In small quantities, some of these toxins are exempt from select agent registration. See the table below.
The possession, use, or transfer of ANY select agent toxin, IN ANY QUANTITY, must be registered with the EH&S Biosafety Office. Forms Available at REGISTRATION FORMS
Select agent registration forms must be hand-delivered or mailed.
Select agent registration forms will not be accepted via e-mail or fax.
Exempt Amounts Select Agent Toxins Permissible Per Principal Investigator
HHS (CDC-listed) Toxins
|Diacetoxyscirpenol (DAS)||1000 mg|
|Shiga-like ribosome inactivating proteins||100 mg|
HHS/USDA Overlap Toxins
|Botulinum neurotoxins||0.5 mg|
|Staphylococcal enterotoxins||5.0 mg|
|Clostridium perfringens epsilon toxin||100 mg|
|T-2 toxin||1000 mg|
Working with and Disposing of Biological Toxins
Because they can be extremely hazardous, even in minute quantities, biological toxins require strict safeguards against their inhalation, absorption through skin or mucous membranes (typically due to a splash), ingestion, or percutaneous injury.
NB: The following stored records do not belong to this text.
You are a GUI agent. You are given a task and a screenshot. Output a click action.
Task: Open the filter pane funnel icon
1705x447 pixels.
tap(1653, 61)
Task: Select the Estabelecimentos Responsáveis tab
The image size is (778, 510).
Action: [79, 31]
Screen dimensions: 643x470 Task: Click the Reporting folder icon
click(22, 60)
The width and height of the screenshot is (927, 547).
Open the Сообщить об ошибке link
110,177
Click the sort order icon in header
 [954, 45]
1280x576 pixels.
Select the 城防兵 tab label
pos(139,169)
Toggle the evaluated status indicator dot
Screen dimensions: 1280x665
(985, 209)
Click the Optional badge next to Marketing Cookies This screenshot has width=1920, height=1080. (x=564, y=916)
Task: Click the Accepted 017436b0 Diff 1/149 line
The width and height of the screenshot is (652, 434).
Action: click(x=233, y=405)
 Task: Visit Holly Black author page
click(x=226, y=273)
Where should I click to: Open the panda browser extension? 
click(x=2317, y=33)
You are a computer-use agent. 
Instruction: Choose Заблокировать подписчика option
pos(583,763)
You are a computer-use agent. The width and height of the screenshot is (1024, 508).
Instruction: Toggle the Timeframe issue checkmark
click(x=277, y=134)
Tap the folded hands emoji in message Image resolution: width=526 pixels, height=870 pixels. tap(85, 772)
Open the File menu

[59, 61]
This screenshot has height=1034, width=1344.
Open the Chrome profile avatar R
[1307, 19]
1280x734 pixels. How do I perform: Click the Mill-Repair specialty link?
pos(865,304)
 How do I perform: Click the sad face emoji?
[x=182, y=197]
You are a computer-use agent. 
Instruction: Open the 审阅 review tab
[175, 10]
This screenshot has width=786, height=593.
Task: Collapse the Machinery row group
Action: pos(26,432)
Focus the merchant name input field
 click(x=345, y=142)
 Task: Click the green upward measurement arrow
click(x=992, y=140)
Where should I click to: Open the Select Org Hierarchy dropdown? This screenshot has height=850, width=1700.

Information on the safe use of biological toxins can be found at Safety and Health Considerations For Conducting Work With Biological Toxins and Regulation of Select Agents and toxins.
Template for working with acute biological toxins at UF.
Considerations For Conducting Work With Biological Toxins – Key Points
- Written safety protocols to cover the use of the specific toxin(s) in use
- Security measures in place to protect against unauthorized access to toxin(s)
- Inventory control system in place; all entries in a hardbound book, in ink
- Written plan for toxin-related emergencies (spill, exposure, etc) posted
- BSL-2 or BSL-3 containment and practices in use
Specific inactivation and disposal requirements are in place for acute biological toxins. Some toxins are quite resistant to conventional methods of inactivation. These agents cannot be simply placed in the biomedical waste or picked up by EH&S Hazardous Waste Services.